A pepper-ball injury to the eye is a very, very unlikely way to die, but those who know most about what happened to Victoria Snelgrove on Oct. 21 aren’t talking. CodeBlueBlog thinks some combination of fear of tort liability and HIPAA, the federal medical privacy law, explains much of authorities’ reticence (Oct. 30, Oct. 28).
“Social and club golfers should ensure they are covered by insurance before they even think about teeing off, the Victorian Golf Association has warned.” Mark Roy Shanahan was held personally liable for an A$2.6 million award after a charity game 10 years ago at a Queensland country club when his ball hit another golfer in the head. Although club members are often covered by a club’s liability policy, green-fee golfers may be exposed and would be wise to seek alternate sources of insurance, said VGA executive director Doug Fox (Daniella Miletic, “Insurance can stop a poor shot landing in court”, Melbourne Age, Sept. 12).

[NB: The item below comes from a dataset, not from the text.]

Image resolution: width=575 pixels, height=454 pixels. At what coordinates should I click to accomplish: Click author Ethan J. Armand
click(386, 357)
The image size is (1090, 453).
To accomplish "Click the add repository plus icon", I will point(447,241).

“The San Francisco Giants fan who caught Barry Bonds’ 700th homer is being sued by another man who says he was the rightful owner of the prized ball, which he maintains was stolen from him during a mad scramble. According to a restraining order to be filed in state court Tuesday, Timothy Murphy said Steve Williams stole the historic blast from him during a melee in the left-center field bleachers at SBC Park on Sept. 17.” (David Kravets, “Man who caught Bonds’ 700th homer ball sued”, AP/FoxSports.com, Sept. 28) “In October 2001, Bonds’ record-setting 73rd homer of the season sparked litigation that ended when a judge ordered both men to split the $450,000 the ball fetched.” Lawyers’ fees were reported to have eaten up most of the proceeds in that case: see Jul. 1, 2003.

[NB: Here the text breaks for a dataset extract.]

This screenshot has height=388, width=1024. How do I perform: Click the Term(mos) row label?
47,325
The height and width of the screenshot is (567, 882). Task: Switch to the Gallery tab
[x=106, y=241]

It isn’t just the fox-hunt ban: “According to the British Horse Society, dozens of pony trekking centres and riding schools are being forced to close because of spiralling insurance costs and customer claims. Some riding schools have seen insurance costs increase five-fold in the past five years.” (Richard Alleyne, “Injury claim culture ‘is killing off our riding schools'”, Daily Telegraph, Jul. 14). “Children’s charities have been forced to cancel activities and shut down centres because of a big rise in insurance premiums as a result of the fear of parents making compensation claims for trivial incidents,” reports the Daily Telegraph; the prospect of U.S.-style litigiousness spreading to Britain is widely blamed (David Bamber, “School trips and charities hit by soaring insurance costs”, Daily Telegraph, Aug. 29). A sanitized childhood without cuts and scrapes is too dire to contemplate, thinks Quentin Letts (“A child has a right to dirt and bruises”, Daily Telegraph, Aug. 22). David Davis, shadow Home Secretary, sounded the alarm last month in the Spectator (“Victim nation”, Aug. 28). And insurance broker AON has published a report on the problem entitled “Blame, Claim and Gain” (PDF). For more, see many entries on our U.K. page. P.S. More from the Telegraph, from May (Joshua Rozenberg, “Is there a compensation culture?”, May 20). And from September (Liz Lightfoot, “Adventure pursuits ‘too risky for schools'”, Sept. 28).